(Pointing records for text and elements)
* * * * * * *
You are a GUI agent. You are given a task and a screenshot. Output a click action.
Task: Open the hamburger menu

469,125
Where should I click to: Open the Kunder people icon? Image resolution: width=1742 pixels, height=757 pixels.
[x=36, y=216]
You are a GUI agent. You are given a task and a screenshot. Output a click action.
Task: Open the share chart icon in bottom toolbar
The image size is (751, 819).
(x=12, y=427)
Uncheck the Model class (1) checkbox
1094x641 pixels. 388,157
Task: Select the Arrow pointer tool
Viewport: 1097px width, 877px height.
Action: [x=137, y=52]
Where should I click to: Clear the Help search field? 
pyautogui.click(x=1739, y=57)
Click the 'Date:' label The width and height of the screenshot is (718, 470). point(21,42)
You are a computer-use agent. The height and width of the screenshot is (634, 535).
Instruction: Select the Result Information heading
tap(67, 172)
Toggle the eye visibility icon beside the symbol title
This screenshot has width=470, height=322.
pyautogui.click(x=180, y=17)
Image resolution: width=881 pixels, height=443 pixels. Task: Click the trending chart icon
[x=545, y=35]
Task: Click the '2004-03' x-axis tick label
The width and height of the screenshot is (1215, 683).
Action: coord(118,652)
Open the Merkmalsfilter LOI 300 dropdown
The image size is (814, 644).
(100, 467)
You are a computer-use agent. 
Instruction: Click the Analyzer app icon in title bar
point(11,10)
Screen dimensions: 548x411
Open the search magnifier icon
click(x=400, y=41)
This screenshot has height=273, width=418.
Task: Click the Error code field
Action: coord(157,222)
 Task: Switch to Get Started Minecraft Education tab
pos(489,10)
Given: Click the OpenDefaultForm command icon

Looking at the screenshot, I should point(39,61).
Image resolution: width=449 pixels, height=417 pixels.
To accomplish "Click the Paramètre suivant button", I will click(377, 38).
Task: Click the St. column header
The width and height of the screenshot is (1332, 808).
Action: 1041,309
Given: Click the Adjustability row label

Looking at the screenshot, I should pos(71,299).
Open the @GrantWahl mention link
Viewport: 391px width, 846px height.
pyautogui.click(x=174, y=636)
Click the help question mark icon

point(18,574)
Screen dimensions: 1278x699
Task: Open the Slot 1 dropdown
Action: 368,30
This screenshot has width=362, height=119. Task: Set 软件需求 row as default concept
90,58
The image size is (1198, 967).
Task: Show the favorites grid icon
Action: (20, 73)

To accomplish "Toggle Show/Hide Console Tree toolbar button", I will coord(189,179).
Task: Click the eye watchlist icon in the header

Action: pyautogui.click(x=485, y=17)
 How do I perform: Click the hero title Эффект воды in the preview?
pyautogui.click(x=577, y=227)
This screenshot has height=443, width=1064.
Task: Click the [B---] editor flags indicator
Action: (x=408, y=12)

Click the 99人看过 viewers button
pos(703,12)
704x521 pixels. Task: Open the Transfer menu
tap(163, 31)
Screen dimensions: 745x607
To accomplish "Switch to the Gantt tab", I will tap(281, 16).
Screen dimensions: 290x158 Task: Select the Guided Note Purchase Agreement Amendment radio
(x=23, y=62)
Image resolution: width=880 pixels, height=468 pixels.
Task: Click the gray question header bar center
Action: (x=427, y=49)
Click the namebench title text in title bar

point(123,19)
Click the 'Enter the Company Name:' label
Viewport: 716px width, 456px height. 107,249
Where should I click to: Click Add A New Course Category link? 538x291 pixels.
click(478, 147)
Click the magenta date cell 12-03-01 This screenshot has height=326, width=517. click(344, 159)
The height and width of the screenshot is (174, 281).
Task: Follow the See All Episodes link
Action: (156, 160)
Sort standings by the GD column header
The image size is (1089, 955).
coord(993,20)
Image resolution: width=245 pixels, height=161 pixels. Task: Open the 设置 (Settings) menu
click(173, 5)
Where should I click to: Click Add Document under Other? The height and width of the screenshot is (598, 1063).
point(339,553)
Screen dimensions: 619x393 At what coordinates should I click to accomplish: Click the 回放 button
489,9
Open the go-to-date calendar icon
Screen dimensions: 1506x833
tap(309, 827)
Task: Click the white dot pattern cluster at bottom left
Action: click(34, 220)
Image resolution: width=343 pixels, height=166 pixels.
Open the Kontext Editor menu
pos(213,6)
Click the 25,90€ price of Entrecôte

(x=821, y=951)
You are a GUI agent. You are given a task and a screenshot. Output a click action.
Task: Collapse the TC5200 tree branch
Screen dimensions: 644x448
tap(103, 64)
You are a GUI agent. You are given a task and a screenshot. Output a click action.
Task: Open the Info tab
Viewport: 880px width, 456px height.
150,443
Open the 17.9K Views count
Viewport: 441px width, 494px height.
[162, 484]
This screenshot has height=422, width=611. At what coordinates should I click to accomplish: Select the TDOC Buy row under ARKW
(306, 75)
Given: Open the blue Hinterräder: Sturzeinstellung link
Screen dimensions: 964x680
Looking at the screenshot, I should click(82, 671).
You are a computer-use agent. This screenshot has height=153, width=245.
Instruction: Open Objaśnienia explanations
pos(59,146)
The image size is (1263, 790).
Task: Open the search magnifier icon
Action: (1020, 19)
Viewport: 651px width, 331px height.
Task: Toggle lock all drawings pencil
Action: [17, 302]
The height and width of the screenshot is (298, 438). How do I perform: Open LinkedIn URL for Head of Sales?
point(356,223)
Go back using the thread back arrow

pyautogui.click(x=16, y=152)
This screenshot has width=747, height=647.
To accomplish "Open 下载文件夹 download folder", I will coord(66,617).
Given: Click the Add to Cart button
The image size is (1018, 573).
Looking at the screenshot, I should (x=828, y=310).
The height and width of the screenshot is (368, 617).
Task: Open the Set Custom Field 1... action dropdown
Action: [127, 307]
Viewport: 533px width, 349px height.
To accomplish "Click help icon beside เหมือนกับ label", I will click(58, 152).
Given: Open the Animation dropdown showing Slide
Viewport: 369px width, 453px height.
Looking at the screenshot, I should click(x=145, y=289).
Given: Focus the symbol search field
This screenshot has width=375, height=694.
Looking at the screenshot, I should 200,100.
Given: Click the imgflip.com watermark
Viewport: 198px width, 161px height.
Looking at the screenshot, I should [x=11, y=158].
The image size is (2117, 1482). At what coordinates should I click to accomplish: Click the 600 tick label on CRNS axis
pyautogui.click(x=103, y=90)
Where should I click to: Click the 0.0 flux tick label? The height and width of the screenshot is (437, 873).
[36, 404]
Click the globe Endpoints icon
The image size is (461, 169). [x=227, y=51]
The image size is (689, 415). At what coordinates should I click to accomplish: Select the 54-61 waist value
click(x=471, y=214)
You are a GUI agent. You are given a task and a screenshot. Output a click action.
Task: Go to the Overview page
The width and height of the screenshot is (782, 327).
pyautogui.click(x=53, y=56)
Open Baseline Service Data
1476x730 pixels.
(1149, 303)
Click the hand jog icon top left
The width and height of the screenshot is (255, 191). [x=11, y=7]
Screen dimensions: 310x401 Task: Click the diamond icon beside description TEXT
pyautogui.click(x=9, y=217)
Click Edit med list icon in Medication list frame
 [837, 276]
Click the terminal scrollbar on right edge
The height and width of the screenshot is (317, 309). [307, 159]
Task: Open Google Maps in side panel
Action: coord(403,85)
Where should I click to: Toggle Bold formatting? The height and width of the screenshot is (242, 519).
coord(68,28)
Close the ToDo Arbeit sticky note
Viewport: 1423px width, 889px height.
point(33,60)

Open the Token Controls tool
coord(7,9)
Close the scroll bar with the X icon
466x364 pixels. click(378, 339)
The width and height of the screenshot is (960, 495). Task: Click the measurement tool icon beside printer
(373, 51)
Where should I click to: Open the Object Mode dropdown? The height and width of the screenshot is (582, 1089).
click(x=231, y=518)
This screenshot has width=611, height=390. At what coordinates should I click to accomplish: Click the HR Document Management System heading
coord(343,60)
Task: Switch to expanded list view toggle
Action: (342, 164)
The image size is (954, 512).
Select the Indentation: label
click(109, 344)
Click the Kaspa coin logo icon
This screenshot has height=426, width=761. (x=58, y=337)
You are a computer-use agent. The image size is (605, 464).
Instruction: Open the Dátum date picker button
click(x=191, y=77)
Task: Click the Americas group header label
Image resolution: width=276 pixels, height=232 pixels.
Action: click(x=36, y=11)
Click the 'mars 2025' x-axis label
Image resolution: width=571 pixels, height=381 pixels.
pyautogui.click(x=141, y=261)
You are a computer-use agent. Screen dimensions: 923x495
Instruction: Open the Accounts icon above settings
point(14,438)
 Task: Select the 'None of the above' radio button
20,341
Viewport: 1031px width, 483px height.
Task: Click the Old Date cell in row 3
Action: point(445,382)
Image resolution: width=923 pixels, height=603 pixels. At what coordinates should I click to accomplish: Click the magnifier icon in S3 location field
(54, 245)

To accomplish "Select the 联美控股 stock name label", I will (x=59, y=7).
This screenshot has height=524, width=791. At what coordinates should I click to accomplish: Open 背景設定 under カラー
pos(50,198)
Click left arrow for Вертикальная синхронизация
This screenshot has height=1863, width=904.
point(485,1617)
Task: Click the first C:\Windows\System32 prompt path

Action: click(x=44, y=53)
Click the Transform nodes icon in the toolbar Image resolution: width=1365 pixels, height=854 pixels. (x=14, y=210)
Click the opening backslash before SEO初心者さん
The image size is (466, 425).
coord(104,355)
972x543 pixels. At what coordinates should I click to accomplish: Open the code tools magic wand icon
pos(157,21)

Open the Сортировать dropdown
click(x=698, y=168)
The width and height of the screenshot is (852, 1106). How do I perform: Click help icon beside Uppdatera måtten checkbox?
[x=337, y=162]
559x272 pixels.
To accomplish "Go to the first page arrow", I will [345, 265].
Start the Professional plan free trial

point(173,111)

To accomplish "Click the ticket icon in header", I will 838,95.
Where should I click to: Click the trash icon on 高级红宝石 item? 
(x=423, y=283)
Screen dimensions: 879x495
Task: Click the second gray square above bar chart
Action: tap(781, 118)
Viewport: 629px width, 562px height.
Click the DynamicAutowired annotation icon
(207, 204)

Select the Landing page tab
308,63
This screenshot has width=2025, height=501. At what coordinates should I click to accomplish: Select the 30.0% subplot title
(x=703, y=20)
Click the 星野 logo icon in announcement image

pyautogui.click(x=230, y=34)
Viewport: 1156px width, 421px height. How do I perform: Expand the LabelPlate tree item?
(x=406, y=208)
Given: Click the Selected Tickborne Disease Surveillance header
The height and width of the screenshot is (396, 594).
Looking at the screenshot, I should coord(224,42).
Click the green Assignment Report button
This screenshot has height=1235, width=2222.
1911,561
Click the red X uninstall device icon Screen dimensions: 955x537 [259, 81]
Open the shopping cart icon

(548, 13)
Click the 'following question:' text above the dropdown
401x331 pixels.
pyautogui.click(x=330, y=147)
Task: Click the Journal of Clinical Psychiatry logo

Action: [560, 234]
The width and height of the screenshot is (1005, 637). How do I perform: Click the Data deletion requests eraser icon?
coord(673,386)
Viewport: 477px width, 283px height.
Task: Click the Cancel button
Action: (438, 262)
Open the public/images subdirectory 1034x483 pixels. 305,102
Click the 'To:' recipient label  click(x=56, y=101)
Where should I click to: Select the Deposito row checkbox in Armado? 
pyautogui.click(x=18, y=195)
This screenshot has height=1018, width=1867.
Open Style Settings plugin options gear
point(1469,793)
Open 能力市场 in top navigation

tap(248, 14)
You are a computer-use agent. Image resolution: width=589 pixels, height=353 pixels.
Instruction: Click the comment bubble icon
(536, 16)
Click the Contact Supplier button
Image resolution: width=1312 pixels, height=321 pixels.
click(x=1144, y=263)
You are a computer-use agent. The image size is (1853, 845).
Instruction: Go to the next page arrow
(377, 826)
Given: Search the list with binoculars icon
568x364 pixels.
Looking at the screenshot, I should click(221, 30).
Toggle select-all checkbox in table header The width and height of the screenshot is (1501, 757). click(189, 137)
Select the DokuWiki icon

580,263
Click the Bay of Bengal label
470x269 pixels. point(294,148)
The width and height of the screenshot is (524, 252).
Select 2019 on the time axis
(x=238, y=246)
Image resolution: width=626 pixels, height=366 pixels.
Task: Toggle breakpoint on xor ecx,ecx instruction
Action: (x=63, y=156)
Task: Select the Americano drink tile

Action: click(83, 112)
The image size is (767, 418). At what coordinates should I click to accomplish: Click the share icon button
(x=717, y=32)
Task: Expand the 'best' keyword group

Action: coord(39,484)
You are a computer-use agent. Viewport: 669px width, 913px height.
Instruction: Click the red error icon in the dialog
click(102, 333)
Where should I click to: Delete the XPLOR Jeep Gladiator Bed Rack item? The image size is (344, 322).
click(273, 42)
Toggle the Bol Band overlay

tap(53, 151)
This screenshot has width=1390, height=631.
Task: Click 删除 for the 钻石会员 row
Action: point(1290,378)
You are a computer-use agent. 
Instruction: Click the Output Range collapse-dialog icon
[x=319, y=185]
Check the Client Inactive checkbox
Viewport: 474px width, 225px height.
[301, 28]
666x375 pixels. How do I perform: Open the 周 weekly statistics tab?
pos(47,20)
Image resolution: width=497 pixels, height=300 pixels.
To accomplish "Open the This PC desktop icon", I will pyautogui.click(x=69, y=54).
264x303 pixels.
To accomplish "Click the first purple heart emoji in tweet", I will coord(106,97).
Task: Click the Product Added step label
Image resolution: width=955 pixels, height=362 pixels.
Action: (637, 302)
* * * * * * *
Copy out the lines of the listing word for word, starting at the line that contains "I will coord(189,179)." and ending at the line that contains "point(339,553)", with both of those lines included.

WRITTEN RESPONSE -
To accomplish "Toggle Show/Hide Console Tree toolbar button", I will coord(189,179).
Task: Click the eye watchlist icon in the header

Action: pyautogui.click(x=485, y=17)
 How do I perform: Click the hero title Эффект воды in the preview?
pyautogui.click(x=577, y=227)
This screenshot has height=443, width=1064.
Task: Click the [B---] editor flags indicator
Action: (x=408, y=12)

Click the 99人看过 viewers button
pos(703,12)
704x521 pixels. Task: Open the Transfer menu
tap(163, 31)
Screen dimensions: 745x607
To accomplish "Switch to the Gantt tab", I will tap(281, 16).
Screen dimensions: 290x158 Task: Select the Guided Note Purchase Agreement Amendment radio
(x=23, y=62)
Image resolution: width=880 pixels, height=468 pixels.
Task: Click the gray question header bar center
Action: (x=427, y=49)
Click the namebench title text in title bar

point(123,19)
Click the 'Enter the Company Name:' label
Viewport: 716px width, 456px height. 107,249
Where should I click to: Click Add A New Course Category link? 538x291 pixels.
click(478, 147)
Click the magenta date cell 12-03-01 This screenshot has height=326, width=517. click(344, 159)
The height and width of the screenshot is (174, 281).
Task: Follow the See All Episodes link
Action: (156, 160)
Sort standings by the GD column header
The image size is (1089, 955).
coord(993,20)
Image resolution: width=245 pixels, height=161 pixels. Task: Open the 设置 (Settings) menu
click(173, 5)
Where should I click to: Click Add Document under Other? The height and width of the screenshot is (598, 1063).
point(339,553)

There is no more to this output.